Anonymous Monk has asked for the wisdom of the Perl Monks concerning the following question:

Hi Monks, I am having problems with regex. I want to split the following string:
JohnSmith
by capitals, giving John and Smith. using
m/[A-Z/;
cuts off the capitals Thanks

Replies are listed 'Best First'.
Re: split by a capital followed by
by Roy Johnson (Monsignor) on Dec 19, 2005 at 17:33 UTC
    Use a lookahead:
    my @names = split /(?=[A-Z])/;
    That will give you an undef first item, because it matches at the beginning as well as at the end. Adding a lookbehind will solve that:
    my @names = split /(?<=.)(?=[A-Z])/;

    Caution: Contents may have been coded under pressure.
Re: split by a capital followed by
by halley (Prior) on Dec 19, 2005 at 17:34 UTC
    How to ask questions the smart way.

    I assume you mean you're using split(m/[A-Z]/, $string), but you didn't make that very clear.

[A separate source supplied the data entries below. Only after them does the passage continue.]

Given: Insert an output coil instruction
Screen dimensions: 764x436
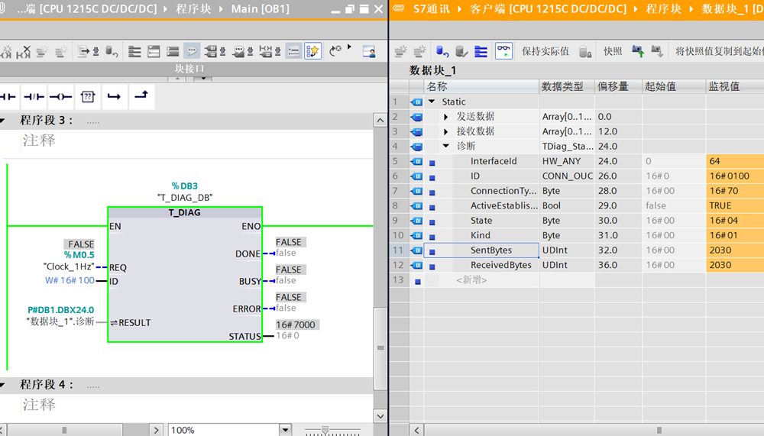Looking at the screenshot, I should click(60, 97).
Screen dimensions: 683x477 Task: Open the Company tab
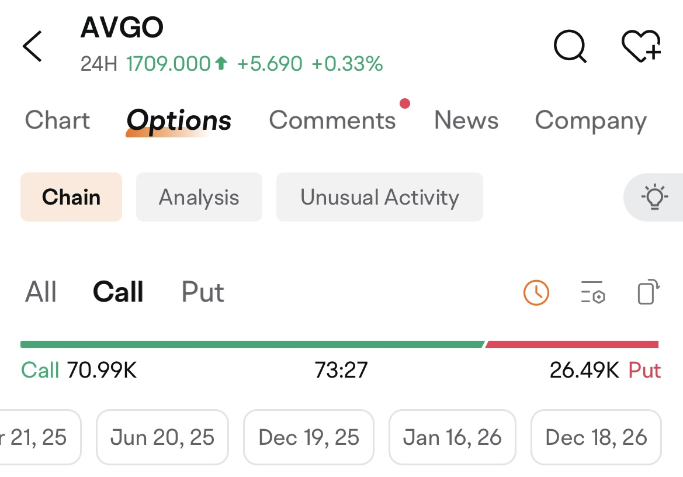(x=591, y=120)
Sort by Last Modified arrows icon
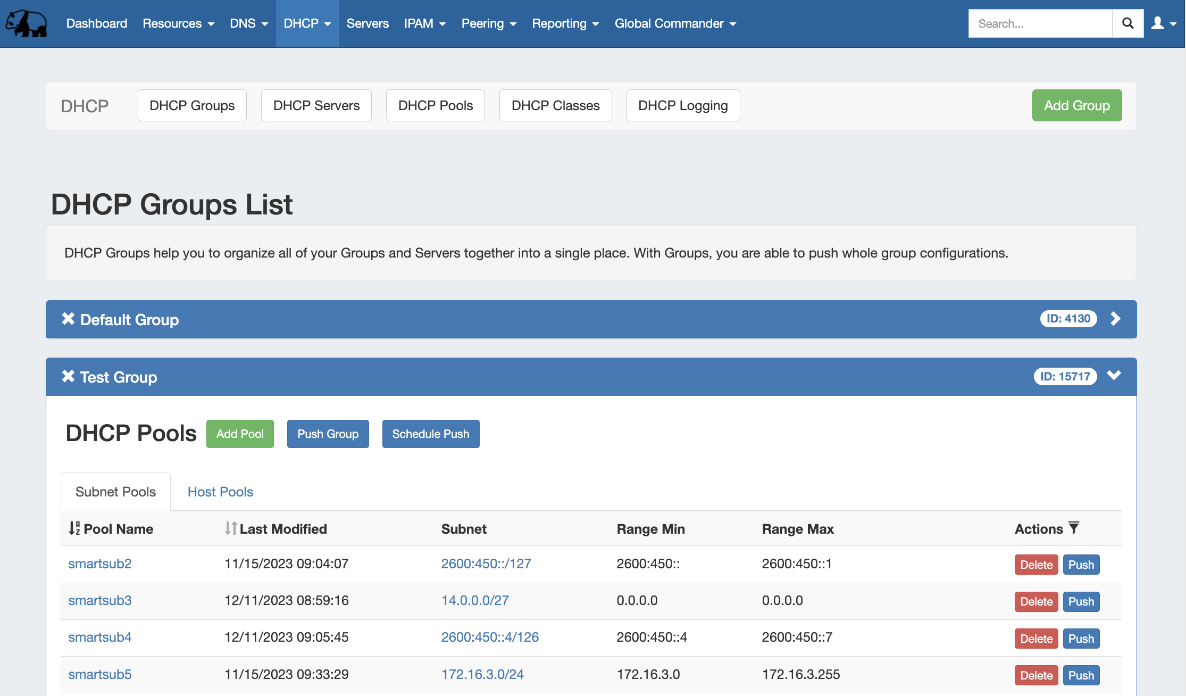This screenshot has height=696, width=1186. 230,528
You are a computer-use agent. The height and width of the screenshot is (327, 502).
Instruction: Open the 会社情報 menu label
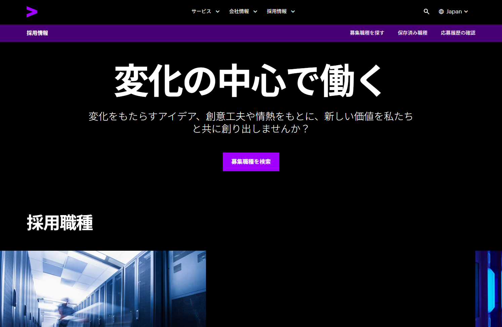239,11
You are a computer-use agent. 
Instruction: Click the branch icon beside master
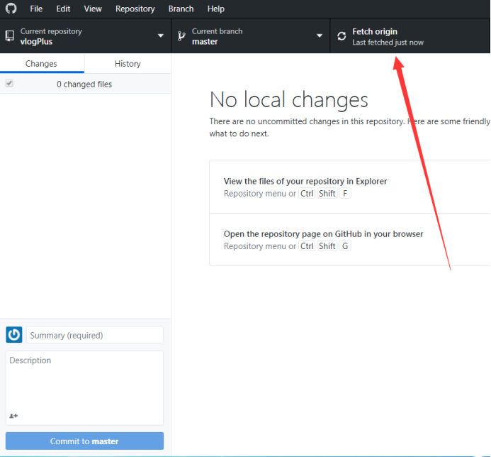pos(181,36)

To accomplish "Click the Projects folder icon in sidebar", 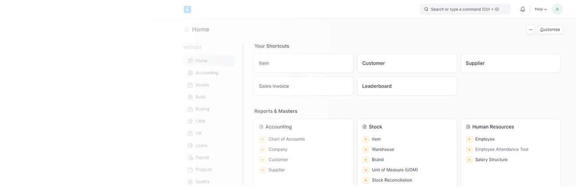I will pos(190,169).
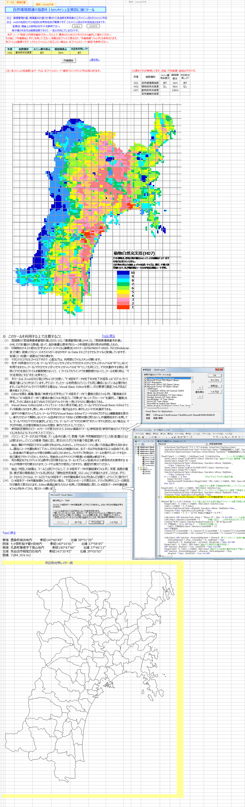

    The split() pattern defines what to remove between the chunks you want to keep. Using a m// pattern with captures defines what to keep amongst the rest of the string.

    This method catches a list of capitalized chunks, and is the more natural to me:

    my $name = 'JohnJacobJingleheimer-Schmidt'; my @chunks = ($name =~ m/([A-Z][a-z]*)/g); print $_,$/ for @chunks;

    By using a couple of zero-width assertions, you could use split(), but it will act differently with punctuation cases:

    my $name = 'JohnJacobJingleheimer-Schmidt'; my @chunks = split(m/(?<=[a-z])(?=[A-Z])/, $name); print $_,$/ for @chunks;

    --
    [ e d @ h a l l e y . c c ]

Re: split by a capital followed by
by eric256 (Parson) on Dec 19, 2005 at 17:32 UTC

    Instead of using split you can just use a regular regex.

    my $test = "JohnSmith"; my ($first, $last) = $test =~ /([A-Z][a-z]+)([A-Z][a-z]*)/; print "First: $first, Last: $last\n";


    ___________
    Eric Hodges $_='y==QAe=e?y==QG@>@?iy==QVq?f?=a@iG?=QQ=Q?9'; s/(.)/ord($1)-50/eigs;tr/6123457/- \/|\\\_\n/;print;
Re: split by a capital followed by
by Hue-Bond (Priest) on Dec 19, 2005 at 17:36 UTC

    This may be buggy since I'm not a genius with lookaround assertions but here it goes:

    my $c='JohnSmithSplitMe'; my @c=split /(?<=[a-z])(?=[A-Z])/, $c; print "-@c-\n"; __END__ -John Smith Split Me-

    --
    David Serrano

      thanks for the solutions